Monday, April 28, 2008

Mondaze Report: Skin, Spit, & Fat

Have any of you tried the Dulce de Leche flavor from International Delight? I made a smaller batch o' bean this a.m. after reading MissChickie's coffee sob story, but after 2 small lip smackin' cups heavily doused with my my fave flave du jour, I might risk any gastrointestinal fallout in favor of one more sweet cuppa heaven. Somehow it makes Mondays just that much more worthwhile, dontcha think?

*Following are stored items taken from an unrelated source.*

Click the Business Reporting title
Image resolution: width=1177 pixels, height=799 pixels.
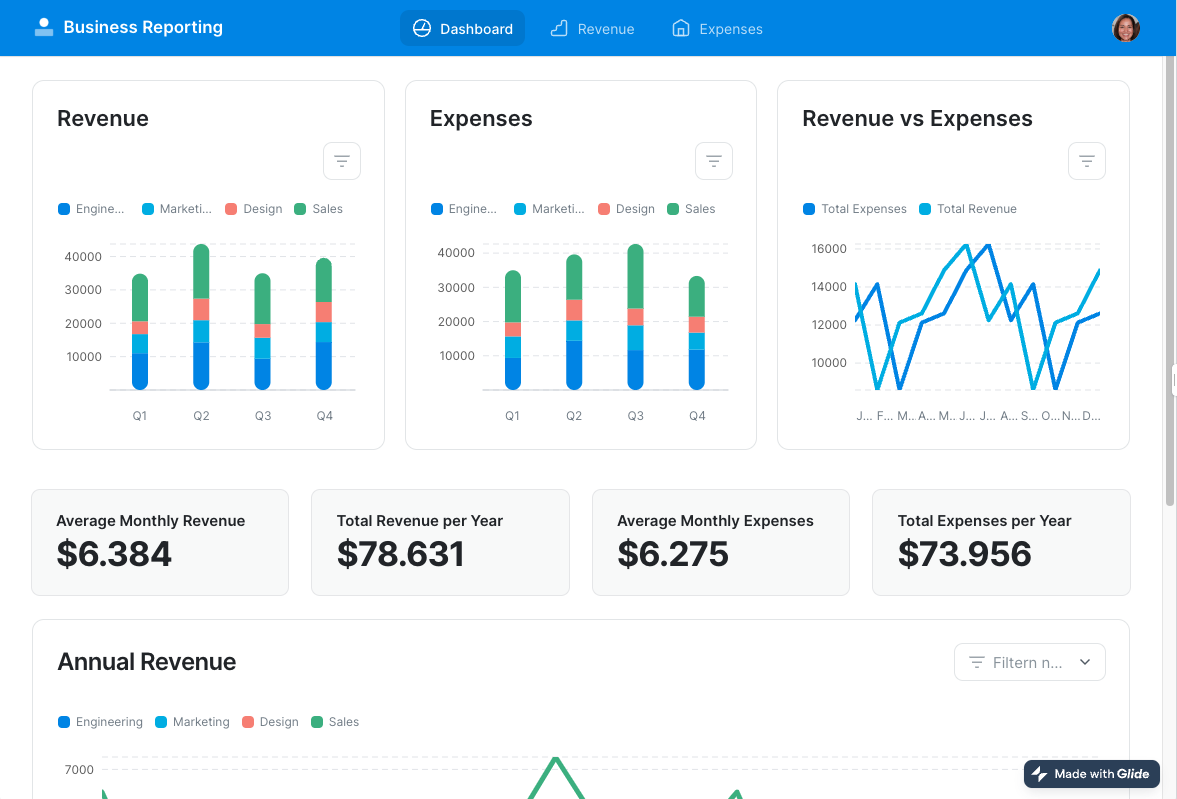(143, 28)
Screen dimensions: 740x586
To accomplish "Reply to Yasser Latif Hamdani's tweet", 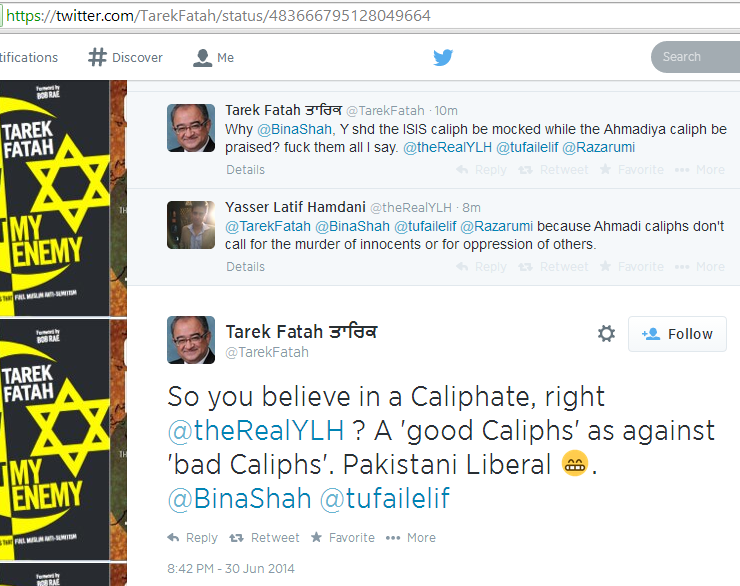I will [481, 267].
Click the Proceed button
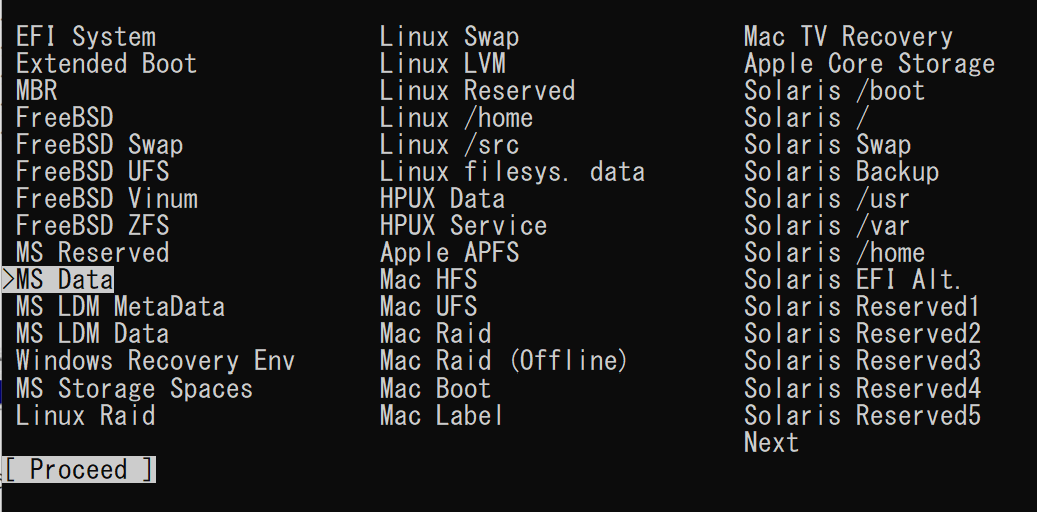 pyautogui.click(x=79, y=470)
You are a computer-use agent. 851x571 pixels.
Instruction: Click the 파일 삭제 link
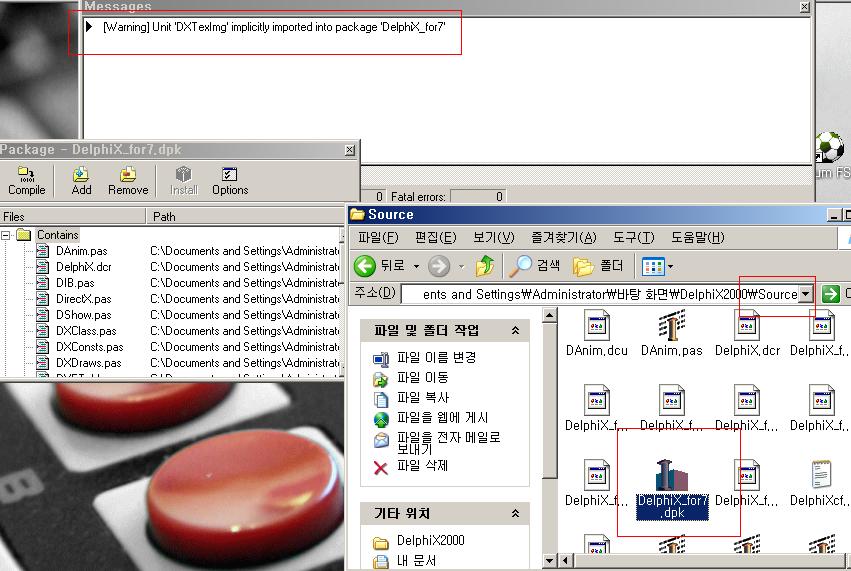point(422,466)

So, I'm reading how America's #1 sweetheart Miley Cyrus is falling from grace faster'n you can say "buzz cut". Guess what? She's super sorry that her half nudey pic for the upcoming Vanity Fair cover wasn't artistic like Leibowitz promised but instead might prompt tweenaged boys across the country to smuggle Mom's mag into their room for closer perusal. I'm thinking that if you are posing (or at least appear to be) naked, chances are your squeaky-clean image is going to take a beating, no matter how artsy you think it is. This coming on the heels of recent squawking over her PG-13 wardrobe malfunction. Surprised much? Ok, ok - to be fair, she's just a kid. Let's pass the smacks to the adults who are responsible for this mess, starting with the people close to her and finishing up with mag execs who really should know better.

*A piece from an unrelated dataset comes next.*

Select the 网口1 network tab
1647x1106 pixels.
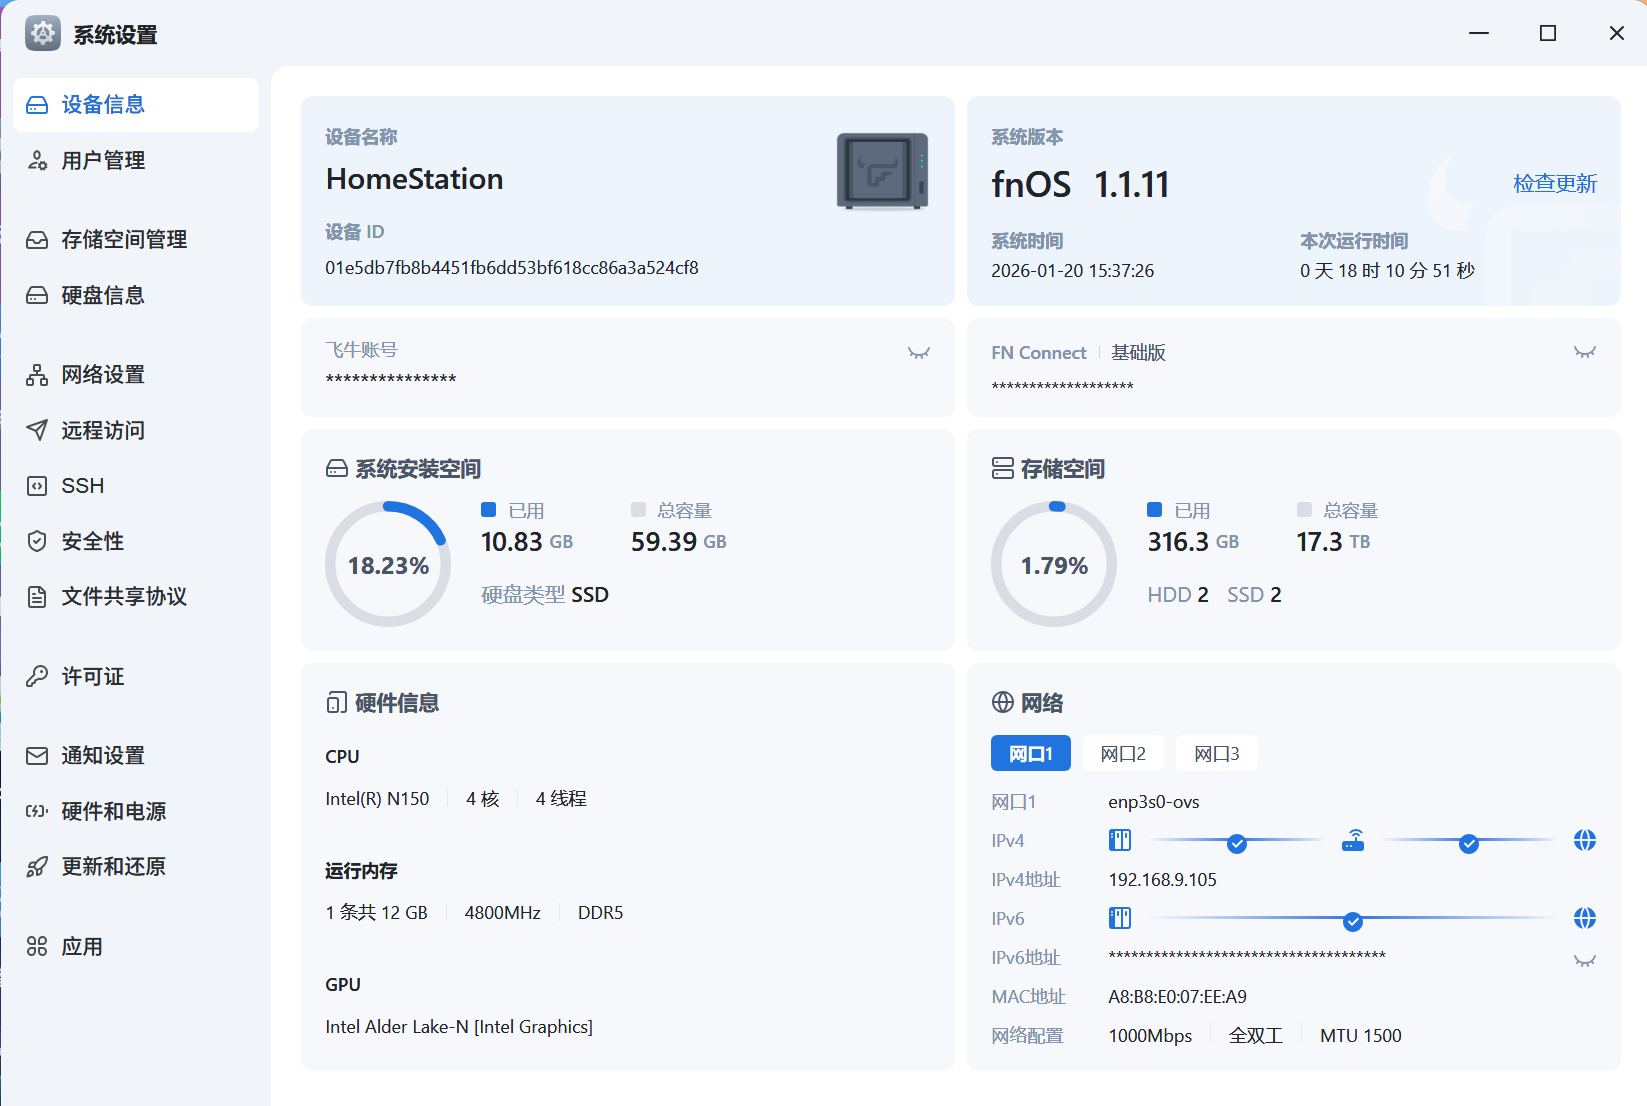coord(1030,754)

In Toronto, public transit employees staged a strike late Friday night, only to be ordered back to work on Sunday. It seems that the demands of a zillion commuters trumps whatever TTC peons are feeling slighted about (or perhaps more accurately, union execs?). So now, having the pesky problem of commuter shutdown neatly swept aside, the TTC and government can now sit down with a negotiator and work out their problems. Except that the TTC has no bargaining power since The Man decided that striking action is verboten (is that democratic?). Not only this, but the TTC had to put out a public plea for passengers to take it easy on lowly drivers and ticket collectors. Apparently at least one Darwinian decided that hawking a loogie on one driver would be a great way to let off some steam. Give that loser a smack upside the head, or maybe since it's Monday and we're all feeling the drudges, a good swift kick in the ass.

From my favorite section at MSNBC.com (the weird news), this report about a disgruntled murder suspect who lost over 100 lbs on the jailhouse diet. Now weighing in at a mere 308 soaking wet, this featherweight is ticked about the 3,000 calorie menu he's forced to slug down his gullet. No one wants to exist on a dreary sandwich regimen, especially if you're only a suspect and not a convicted felon (I know I know - they have rights too), but I'm thinking that if this dude's acquitted, he just saved himself a bundle on Jenny Craig and should shut up and be grateful. However, he probably won't have a shot at Biggest Loser now. Wah wah wah.

'K, that's enough fun for this Monday, folks. Barrel through, it's only 3 weeks or so until the May long weekends start up.

1 comments:

Ali said...

I think the Miley Cyrus thing is ridiculous. She is still a child. Children should not be posing in bedsheets. Children should not be groomed to try to look sexy for the camera or be photographed in any other sexually suggestive situations.

This just sends terrible message to children and an even worse one to every pedophile and pervert that thinks their victims want to be abused.

I don't blame the child. She is still very young, and like any teenager wants to be seen as sexy and more mature - even though this can be harmful.

Shame on the adults in this situation. You know better than that.